§ Passage shown
So many horse shoes on the wall in Oakham Castle

WHEN I WAS a child, I used to enjoy leafing through a book filled with black and white photographs of places in all the counties of England. One of them that stuck in my mind was of a wall covered with large horseshoes. It was only today (the 11th of August 2023) that I saw this wall in ‘real life’. It is in the great hall of Oakham Castle in England’s smallest county – Rutland. The hall, a fine example of Norman architecture, was built between about 1180 and 1190 for one of William the Conqueror’s grandsons – Walkelin de Ferrers. The name ‘Ferrers’ is related to the French word for iron and the English word ‘farrier’, who applies shoes to horse’s hooves.

The Ferrers family held Oakham for about 130 years. It might have been during that time, or certainly by the early 16th century that a curious tradition was established. It was decreed that every peer of the realm who visits Oakham for the first time must donate a horseshoe to the lord of the manor. That tradition is continued even today. Some 245 larger than life horseshoes have been donated to Oakham and many of them can be seen within the great hall. It is likely that others were donated, and subsequently lost. Most of the horseshoes on display bear the names of the donors and the date when they were donated – that is, the year the donor first visited Oakham.

Three of the horseshoes all bear the date 1921, which was when their donors (the future King Edward VIII, the future King George VI, and Princess Mary – daughter of King George V) all visited Rutland as part of a hunting party.  Also in 1921, Oakham was visited by Frederick Rudolph Lambart, 10th Earl of Cavan. In 1917, he took command of the British forces in Italy. His horseshoe is mounted on a wooden board. It surrounds a real horseshoe, which had once been worn by an Austrian pony, which he captured after a raid on enemy trenches in Asiago. Another visitor to Oakham was William Edwardes, 3rd Baron of Kensington, after whom Edwardes Square (in Kensington) was named. He visited in 1855. One could continue, but I will not because the biographies of the illustrious donors are too numerous to describe in this short essay.

Another special feature of the great hall is that it is still a working Crown Court. It is used occasionally. Of all the Crown Courts in England, this has remained housed in its original building longer than any others in the country.

Entries for locating words and elements:
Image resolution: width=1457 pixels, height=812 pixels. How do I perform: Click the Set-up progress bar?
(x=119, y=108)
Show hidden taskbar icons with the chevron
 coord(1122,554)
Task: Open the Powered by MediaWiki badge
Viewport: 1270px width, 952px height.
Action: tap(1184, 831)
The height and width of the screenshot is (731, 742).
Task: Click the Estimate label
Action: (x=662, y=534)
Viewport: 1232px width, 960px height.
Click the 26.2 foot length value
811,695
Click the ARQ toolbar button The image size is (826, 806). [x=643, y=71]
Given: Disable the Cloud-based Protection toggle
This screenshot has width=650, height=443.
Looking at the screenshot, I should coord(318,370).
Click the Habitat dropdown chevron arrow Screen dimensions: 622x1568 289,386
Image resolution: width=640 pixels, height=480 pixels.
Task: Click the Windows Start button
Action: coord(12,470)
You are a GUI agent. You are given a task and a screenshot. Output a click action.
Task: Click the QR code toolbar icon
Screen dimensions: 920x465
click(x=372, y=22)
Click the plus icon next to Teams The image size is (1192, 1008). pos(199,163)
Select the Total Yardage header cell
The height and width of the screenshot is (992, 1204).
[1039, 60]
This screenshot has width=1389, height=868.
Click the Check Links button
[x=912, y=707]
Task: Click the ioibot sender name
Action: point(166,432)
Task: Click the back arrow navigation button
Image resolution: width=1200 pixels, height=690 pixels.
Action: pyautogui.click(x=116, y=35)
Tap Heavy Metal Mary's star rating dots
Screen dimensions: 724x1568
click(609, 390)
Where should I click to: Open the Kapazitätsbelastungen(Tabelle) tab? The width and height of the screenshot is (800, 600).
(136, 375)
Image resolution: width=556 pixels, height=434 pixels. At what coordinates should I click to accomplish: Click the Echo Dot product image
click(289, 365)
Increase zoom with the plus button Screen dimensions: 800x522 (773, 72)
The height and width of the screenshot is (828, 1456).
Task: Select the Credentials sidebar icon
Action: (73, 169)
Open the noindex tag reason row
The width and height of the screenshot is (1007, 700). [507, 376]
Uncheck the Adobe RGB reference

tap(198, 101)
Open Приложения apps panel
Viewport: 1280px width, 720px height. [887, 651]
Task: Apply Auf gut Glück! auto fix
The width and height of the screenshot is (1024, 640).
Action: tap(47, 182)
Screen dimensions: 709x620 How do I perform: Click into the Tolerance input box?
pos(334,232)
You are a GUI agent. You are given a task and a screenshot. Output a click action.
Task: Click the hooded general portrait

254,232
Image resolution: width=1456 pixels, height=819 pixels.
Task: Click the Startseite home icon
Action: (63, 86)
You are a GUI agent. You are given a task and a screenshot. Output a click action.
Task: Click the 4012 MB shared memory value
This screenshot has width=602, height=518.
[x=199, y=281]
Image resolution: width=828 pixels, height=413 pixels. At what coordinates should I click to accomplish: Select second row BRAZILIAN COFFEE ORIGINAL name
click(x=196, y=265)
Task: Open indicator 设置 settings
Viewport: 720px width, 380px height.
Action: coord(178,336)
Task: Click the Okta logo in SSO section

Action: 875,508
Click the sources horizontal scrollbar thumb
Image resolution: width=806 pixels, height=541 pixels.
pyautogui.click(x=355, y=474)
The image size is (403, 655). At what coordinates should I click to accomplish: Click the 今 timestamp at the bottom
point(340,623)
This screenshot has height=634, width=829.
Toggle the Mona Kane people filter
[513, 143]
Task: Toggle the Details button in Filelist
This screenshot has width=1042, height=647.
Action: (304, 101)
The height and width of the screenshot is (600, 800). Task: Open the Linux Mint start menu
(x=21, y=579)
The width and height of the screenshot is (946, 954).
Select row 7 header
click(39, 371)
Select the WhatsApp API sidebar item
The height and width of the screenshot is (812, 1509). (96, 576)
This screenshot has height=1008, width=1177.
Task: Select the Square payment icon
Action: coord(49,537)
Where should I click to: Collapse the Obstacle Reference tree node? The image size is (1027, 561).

§ Tasks and exercises
A – For whom was the great hall built, according to the Oakham Castle essay?
B – Repeat the Oakham Castle essay word for word, starting with "So many horse" and going on through "to horse’s hooves.".
Nothing in the listing is needed for this work.

§ Answers to the problems
A – It was built for Walkelin de Ferrers, one of William the Conqueror's grandsons.

B –
So many horse shoes on the wall in Oakham Castle

WHEN I WAS a child, I used to enjoy leafing through a book filled with black and white photographs of places in all the counties of England. One of them that stuck in my mind was of a wall covered with large horseshoes. It was only today (the 11th of August 2023) that I saw this wall in ‘real life’. It is in the great hall of Oakham Castle in England’s smallest county – Rutland. The hall, a fine example of Norman architecture, was built between about 1180 and 1190 for one of William the Conqueror’s grandsons – Walkelin de Ferrers. The name ‘Ferrers’ is related to the French word for iron and the English word ‘farrier’, who applies shoes to horse’s hooves.